> **SELECTED EXCERPT**
About this Research Topic
The human brain is one of the longest standing mysteries, perplexing people in all corners of the world. Yet the clues to solving this international enigma seem to also be internationally dispersed. New efforts in collaborative neuroscience aim to pool together not just these clues, but also the researchers finding them. Large-scale consortia such as Enhancing Neuro Imaging Genetics through Meta Analysis (ENIGMA), Cohorts for Heart and Aging Research in Genetic Epidemiology (CHARGE), and others have the ability to pool together inferences from neuroimaging and genetic data from sites worldwide to provide greater statistical power to answer challenging questions. Key contributors to these global efforts are already multisite efforts themselves, such as the Alzheimers Disease Neuroimaging Initiative (ADNI), the Autism Brain Imaging Data Exchange (ABIDE), and 1000 Functional Connectomes, among many others, which are generating vast datasets for rich data-driven discoveries, empowering global efforts and providing critical means for reproducible science.

> **RECORD EXTRACTS**
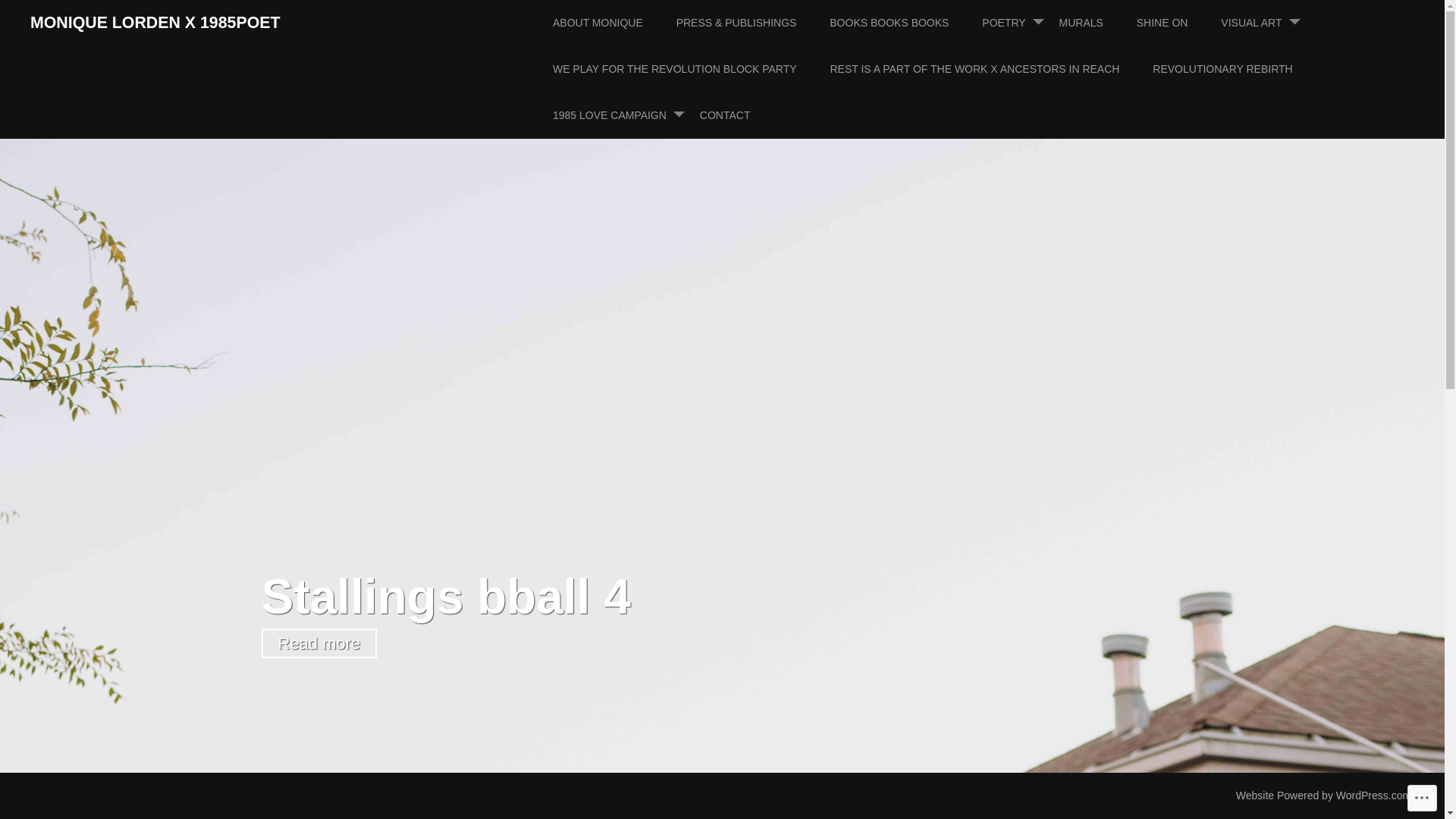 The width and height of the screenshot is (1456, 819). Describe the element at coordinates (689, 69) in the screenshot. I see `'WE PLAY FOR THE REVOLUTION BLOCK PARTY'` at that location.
---
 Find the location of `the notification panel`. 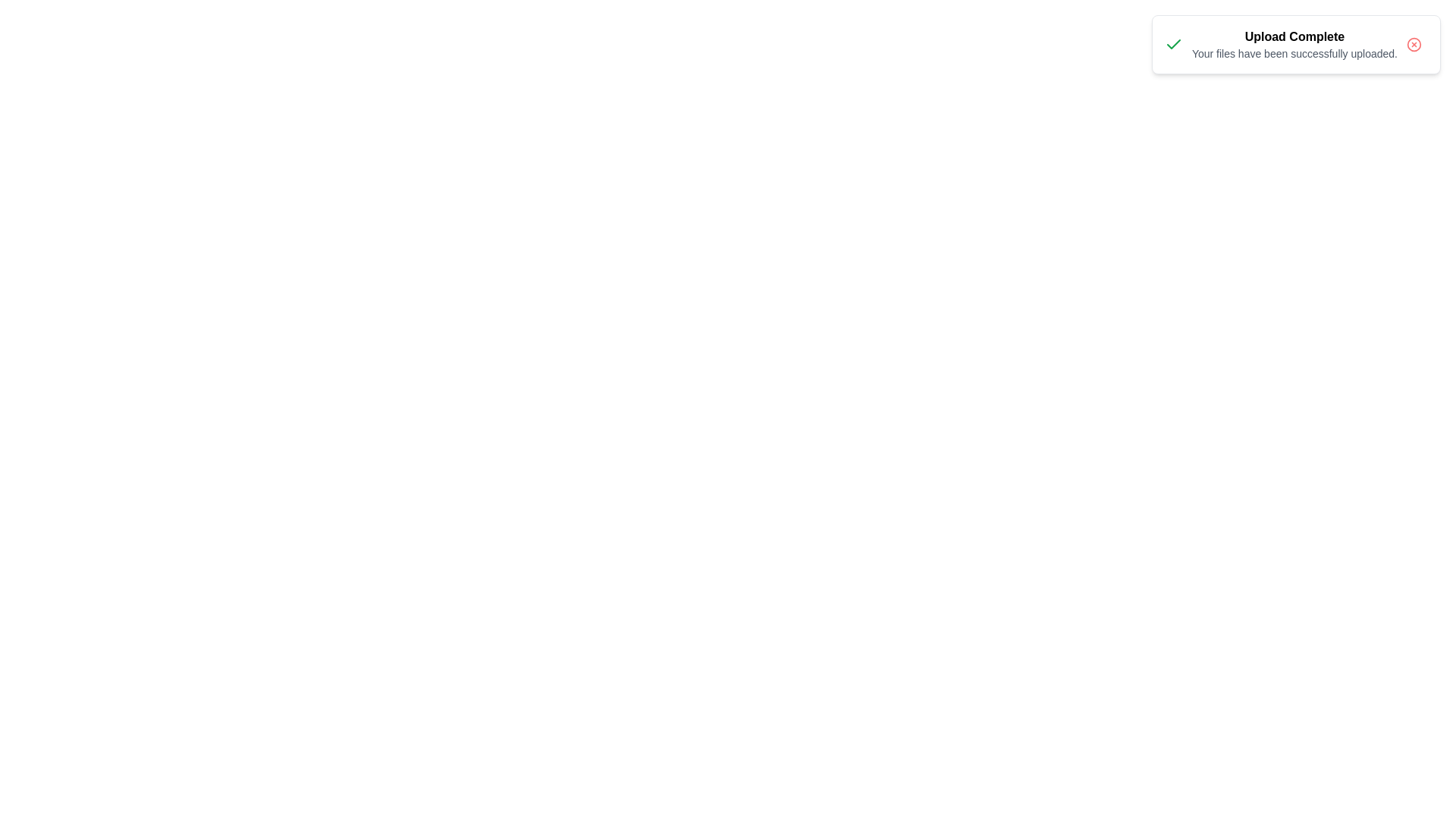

> **INSTRUCTIONS FOR THE TASK**
Using the "About this Research Topic" text above the rows, explain in one to three sentences why consortia such as ENIGMA and CHARGE pool inferences from neuroimaging and genetic data from sites worldwide.

> **ANSWER BOX**
The clues to understanding the human brain appear to be spread across the world, so these consortia combine inferences from sites worldwide. Pooling the data gives them greater statistical power to answer challenging questions.